Winery Son RisanoSemidulce TInto
This wine generally goes well with poultry, beef or game (deer, venison).
Food and wine pairings with Semidulce TInto
Pairings that work perfectly with Semidulce TInto
Original food and wine pairings with Semidulce TInto
The Semidulce TInto of Winery Son Risano matches generally quite well with dishes of beef, lamb or game (deer, venison) such as recipes of boeuf lôc lac (cambodia), lamb shoulder cooked for 5 hours or duck parmentier.
Details and technical informations about Winery Son Risano's Semidulce TInto.
Discover the grape variety: Negro Aramo
Its country of origin is Greece - it is related to the Greek xynomavro grape variety - and it has been cultivated for a long time in southern Italy, particularly in the southern region of Puglia, although it is known throughout the country. It should not be confused with aglianico, with which it has some synonyms. It should be noted that there is an early Negro Aramo clone.
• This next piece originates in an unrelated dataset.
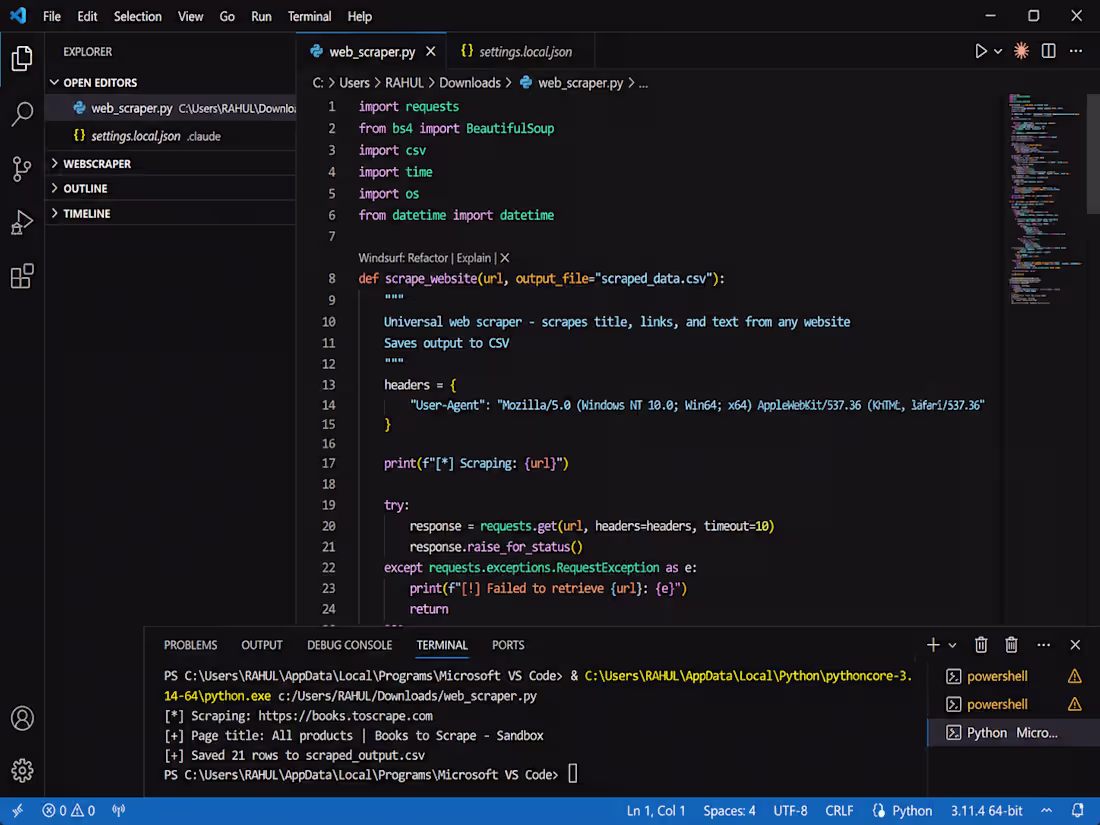Viewport: 1100px width, 825px height.
Task: Open the Terminal menu in menu bar
Action: point(309,16)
We can also meet the Negro Aramo in England, Australia, New Zealand, the United States (California, ...), ... in France it is almost unknown.
Last vintages of this wine
The best vintages of Semidulce TInto from Winery Son Risano are 2018, 0
Informations about the Winery Son Risano
The Winery Son Risano is one of of the world's greatest estates. It offers 4 wines for sale in the of Кубань to come and discover on site or to buy online.
The wine region of Кубань
The wine region of Кубань of Russia. Wineries and vineyards like the Domaine Fanagoria (Фанагория) or the Domaine Fanagoria (Фанагория) produce mainly wines red, white and sparkling. The most planted grape varieties in the region of Кубань are Cabernet-Sauvignon, Chardonnay and Merlot, they are then used in wines in blends or as a single variety. On the nose of Кубань often reveals types of flavors of oaky, jam or bell pepper and sometimes also flavors of red fruit, blackberry or blueberry.
The word of the wine: Oenologist
Specialist in wine-making techniques. It is a profession and not a passion: one can be an oenophile without being an oenologist (and the opposite too!). Formerly attached to the Faculty of Pharmacy, oenology studies have become independent and have their own university course. Learning to make wine requires a good chemical background but also, increasingly, a good knowledge of the plant. Some oenologists work in laboratories (analysis). Others, the consulting oenologists, work directly in the properties.